* **Task goal**: Which lines in the rows below contain the string "panel"? Collect each such line in full, treating uppercase and lowercase as different.
## Begin
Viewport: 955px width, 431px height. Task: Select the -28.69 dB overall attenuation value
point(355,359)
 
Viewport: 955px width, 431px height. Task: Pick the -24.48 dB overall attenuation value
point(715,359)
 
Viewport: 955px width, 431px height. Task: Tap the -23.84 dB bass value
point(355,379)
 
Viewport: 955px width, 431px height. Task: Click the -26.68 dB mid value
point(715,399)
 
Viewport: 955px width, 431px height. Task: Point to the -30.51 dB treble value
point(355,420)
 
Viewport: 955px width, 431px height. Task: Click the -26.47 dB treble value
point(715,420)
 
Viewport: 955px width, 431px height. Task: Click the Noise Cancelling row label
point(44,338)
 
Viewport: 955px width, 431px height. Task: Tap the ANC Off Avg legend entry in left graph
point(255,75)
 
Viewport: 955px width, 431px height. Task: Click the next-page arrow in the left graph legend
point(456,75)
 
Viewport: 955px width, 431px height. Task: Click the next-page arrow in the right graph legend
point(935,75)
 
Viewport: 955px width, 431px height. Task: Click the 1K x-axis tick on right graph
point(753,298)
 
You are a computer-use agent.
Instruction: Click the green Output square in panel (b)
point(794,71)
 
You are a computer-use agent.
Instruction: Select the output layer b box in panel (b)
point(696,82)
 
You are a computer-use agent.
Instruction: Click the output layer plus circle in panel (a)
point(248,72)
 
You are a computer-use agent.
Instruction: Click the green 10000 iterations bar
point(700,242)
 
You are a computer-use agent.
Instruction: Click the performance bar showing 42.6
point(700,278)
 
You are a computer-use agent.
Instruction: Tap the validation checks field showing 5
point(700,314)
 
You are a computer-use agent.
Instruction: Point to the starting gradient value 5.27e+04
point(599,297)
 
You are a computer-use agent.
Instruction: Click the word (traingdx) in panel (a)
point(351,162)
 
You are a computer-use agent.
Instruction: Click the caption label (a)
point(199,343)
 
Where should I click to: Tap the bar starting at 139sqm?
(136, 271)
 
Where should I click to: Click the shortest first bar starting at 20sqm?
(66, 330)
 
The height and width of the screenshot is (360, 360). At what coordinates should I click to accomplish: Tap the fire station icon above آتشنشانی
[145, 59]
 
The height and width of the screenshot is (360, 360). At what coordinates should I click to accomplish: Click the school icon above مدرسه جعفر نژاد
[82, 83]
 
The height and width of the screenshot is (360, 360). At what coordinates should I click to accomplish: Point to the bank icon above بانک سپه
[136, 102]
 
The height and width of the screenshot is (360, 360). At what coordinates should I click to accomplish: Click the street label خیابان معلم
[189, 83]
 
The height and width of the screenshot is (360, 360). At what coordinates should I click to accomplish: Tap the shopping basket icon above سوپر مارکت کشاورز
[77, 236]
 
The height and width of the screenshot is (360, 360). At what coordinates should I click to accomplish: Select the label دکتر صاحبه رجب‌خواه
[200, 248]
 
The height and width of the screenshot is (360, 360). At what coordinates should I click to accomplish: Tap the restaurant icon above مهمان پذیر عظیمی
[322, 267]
## End
* **Final answer**:
Instruction: Click the green Output square in panel (b)
Instruction: Select the output layer b box in panel (b)
Instruction: Click the output layer plus circle in panel (a)
Instruction: Click the word (traingdx) in panel (a)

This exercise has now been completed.